In an activity as simple as walking, the Yale team's research revealed that even when playing with stereotypes on an extremely subtle level by subliminally flashing words like “alert” or “mature” to one group and “senile” or “decrepit” to another resulted in the participants in the positive group subsequently walking faster and with better balance.

 

Can there be any doubt about the connection between positive thinking and healthy aging?

 

Levy believes the negative perceptions of aging are so deeply entrenched in our culture that we are oblivious to them. And rejecting them is not a PC thing - it's a selfish means to living better.

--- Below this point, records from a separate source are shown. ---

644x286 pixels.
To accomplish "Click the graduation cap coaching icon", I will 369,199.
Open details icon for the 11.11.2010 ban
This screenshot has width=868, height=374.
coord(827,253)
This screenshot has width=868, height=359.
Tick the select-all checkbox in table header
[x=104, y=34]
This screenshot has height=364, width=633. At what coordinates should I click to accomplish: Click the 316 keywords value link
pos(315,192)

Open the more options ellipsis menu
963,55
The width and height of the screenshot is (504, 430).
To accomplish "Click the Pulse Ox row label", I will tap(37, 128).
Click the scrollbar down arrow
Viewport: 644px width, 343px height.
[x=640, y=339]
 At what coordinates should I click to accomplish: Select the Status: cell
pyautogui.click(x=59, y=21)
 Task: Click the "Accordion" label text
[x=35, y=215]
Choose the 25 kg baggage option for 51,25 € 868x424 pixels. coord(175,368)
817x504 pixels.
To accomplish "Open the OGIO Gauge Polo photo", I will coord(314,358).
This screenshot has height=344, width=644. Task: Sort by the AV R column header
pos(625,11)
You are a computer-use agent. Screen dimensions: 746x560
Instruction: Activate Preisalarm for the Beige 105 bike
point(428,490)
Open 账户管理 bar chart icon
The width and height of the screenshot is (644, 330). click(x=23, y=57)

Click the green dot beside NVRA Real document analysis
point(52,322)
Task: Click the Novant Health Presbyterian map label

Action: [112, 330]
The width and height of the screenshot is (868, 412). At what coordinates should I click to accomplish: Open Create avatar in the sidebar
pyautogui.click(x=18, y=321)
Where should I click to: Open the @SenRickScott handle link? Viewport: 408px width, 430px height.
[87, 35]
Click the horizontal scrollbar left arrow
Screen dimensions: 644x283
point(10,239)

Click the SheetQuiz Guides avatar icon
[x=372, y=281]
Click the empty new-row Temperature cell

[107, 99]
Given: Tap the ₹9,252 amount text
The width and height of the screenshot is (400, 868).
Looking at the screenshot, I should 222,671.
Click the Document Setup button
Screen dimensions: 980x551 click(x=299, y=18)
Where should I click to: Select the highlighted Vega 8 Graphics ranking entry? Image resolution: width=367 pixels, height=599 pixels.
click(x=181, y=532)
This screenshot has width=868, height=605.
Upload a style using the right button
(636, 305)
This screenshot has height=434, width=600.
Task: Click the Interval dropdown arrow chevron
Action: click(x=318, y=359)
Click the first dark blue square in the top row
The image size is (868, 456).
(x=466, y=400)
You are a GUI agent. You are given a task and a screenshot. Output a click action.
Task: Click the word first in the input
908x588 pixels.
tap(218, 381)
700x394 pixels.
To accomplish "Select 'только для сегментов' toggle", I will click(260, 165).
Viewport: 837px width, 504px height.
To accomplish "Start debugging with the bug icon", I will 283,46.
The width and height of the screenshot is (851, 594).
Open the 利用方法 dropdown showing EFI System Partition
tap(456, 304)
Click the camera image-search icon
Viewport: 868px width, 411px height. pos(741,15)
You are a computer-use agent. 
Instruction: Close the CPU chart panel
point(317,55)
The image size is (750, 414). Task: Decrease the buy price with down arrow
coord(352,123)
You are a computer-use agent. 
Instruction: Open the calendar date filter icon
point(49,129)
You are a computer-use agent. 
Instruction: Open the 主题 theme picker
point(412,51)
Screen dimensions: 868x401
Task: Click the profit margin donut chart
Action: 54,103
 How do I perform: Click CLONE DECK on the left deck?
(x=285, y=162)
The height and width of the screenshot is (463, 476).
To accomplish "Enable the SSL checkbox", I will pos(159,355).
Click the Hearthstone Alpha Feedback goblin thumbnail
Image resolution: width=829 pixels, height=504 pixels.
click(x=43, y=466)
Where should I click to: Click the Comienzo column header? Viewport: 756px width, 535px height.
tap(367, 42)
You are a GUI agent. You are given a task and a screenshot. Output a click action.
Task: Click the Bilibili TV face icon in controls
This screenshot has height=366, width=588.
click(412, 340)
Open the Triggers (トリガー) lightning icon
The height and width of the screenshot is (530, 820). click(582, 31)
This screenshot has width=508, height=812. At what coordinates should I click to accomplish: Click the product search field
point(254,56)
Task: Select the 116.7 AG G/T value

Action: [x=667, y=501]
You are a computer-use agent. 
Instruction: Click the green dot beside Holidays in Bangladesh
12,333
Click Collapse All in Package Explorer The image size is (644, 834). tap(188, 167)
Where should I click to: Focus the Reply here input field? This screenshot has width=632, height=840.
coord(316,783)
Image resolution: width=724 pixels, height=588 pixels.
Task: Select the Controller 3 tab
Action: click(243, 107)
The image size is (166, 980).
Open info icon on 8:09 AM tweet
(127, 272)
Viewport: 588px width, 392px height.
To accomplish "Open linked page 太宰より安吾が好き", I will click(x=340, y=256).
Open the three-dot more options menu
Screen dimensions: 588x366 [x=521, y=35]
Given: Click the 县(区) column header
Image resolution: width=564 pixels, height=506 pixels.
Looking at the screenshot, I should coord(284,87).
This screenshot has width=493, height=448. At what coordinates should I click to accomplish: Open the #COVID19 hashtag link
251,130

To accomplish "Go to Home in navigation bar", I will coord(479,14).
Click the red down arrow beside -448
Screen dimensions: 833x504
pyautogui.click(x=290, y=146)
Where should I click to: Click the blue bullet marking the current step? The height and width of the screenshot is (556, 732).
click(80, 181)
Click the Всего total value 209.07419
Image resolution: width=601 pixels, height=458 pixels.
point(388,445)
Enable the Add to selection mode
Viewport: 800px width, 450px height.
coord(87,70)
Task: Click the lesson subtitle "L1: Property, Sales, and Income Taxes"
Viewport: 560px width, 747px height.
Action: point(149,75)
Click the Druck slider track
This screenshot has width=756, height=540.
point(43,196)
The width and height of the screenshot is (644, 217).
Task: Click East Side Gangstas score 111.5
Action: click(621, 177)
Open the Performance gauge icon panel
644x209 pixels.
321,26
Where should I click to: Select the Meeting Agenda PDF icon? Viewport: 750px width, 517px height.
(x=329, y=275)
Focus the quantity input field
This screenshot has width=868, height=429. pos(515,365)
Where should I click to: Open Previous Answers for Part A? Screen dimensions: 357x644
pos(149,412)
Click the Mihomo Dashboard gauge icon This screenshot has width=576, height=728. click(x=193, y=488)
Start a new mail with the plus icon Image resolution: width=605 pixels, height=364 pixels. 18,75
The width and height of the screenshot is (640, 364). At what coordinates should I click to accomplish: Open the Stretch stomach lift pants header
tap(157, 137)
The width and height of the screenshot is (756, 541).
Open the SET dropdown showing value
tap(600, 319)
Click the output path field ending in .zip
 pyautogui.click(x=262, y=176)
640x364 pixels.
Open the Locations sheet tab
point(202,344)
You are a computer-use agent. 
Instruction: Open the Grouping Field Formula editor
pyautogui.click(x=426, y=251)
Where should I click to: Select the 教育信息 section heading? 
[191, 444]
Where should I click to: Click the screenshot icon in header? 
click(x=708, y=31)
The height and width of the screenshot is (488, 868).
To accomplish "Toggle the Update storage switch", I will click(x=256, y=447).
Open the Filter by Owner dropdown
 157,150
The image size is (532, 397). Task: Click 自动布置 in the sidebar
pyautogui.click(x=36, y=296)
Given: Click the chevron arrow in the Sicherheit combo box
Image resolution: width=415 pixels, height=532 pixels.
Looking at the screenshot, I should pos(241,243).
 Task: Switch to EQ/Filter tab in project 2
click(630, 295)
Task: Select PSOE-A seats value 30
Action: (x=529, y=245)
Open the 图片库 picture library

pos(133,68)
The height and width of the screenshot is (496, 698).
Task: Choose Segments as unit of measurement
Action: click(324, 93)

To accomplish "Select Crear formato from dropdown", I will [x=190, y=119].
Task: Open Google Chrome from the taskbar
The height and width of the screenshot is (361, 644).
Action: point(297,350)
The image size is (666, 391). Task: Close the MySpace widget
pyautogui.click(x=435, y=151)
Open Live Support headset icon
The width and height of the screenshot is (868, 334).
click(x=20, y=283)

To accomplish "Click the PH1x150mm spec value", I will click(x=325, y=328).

In other words, positive thinking is your way out of the trap of negative thoughts and puts you on the path to healthy aging.

 

Levy believes that “becoming aware of the presence of negative thoughts in everyday life is a first step toward questioning their validity.” She suggests that keeping a journal to become more sensitized to positive images and embodiments of aging could have significant health benefits.

 

Here are some further suggestions:

 

1. Become aware when you automatically default into a negative stereotype about getting old and switch into the mode of positive thinking about healthy aging as fast as you can.

 

2. Create a roster of older people whom you admire - Nelson Mandela, Toni Morrison, Jane Goodall, Paul Newman, Betty Ford, Madeline Albright, George H.W. Bush, Joan Didion, Maya Angelou, John Updike, Judi Dench.

 

3. Really understand that positive thinking can help you change your perceptions of aging in a way that can result in a latter-half-of-life built upon healthy aging.